Doll's Furniture, One Hundred Years Old
A record of old-time sports would be incomplete without reference to the laws of sport times. These are as firmly established as the seasons, and as regular as the blooming of flowers. Children cannot explain them, nor is there any leader who establishes them. It is not a matter of reason; it is instinct. A Swiss writer says that boys' games there belong chiefly to the first third of the year, always return in the same order, and "without the individual child being able to say who had given the sign, and made the beginning." From Maine to Georgia the first time is, has been (and we may almost add "ever shall be world without end"), marble time. Then come tops. The saying is, "Top time's gone, kite time's come, April Fool's Day will soon be here." Ball-playing in Boston had as its time the first Thursday in April. Whistle-making would naturally come at a time when whistle wood was in good condition. All the boys in all the towns perch on stilts as closely in unison as the reports of a Gatling gun.

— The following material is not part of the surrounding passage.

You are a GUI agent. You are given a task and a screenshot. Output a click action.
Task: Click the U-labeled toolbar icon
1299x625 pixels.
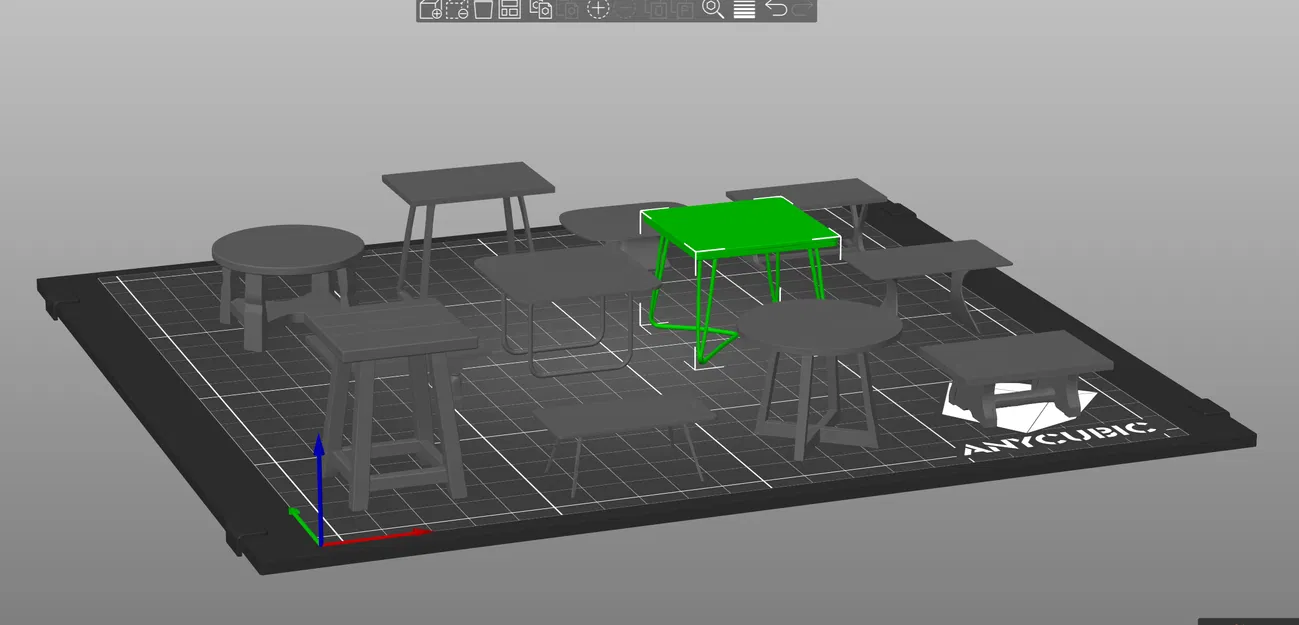click(655, 11)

There is much sentiment in the thought that for years, almost for centuries, thousands of boys in every community have had the same games at the same time, and the recital almost reaches the dignity of history.
CHAPTER XVIII
CHILDREN'S TOYS
Behold the child, by nature's kindly law
Pleased with a rattle, tickled with a straw.
Some livelier plaything gives his youth delight,
A little louder but as empty quite.
—Essay on Man. Alexander Pope, 1732.
In the year 1695 Mr. Higginson wrote from Massachusetts to his brother in England, that if toys were imported in small quantity to America they would sell. In very small quantity, we fancy, though the influence of crown and court began to be felt in New England, and many articles of luxury were exported to that colony as they were to Virginia.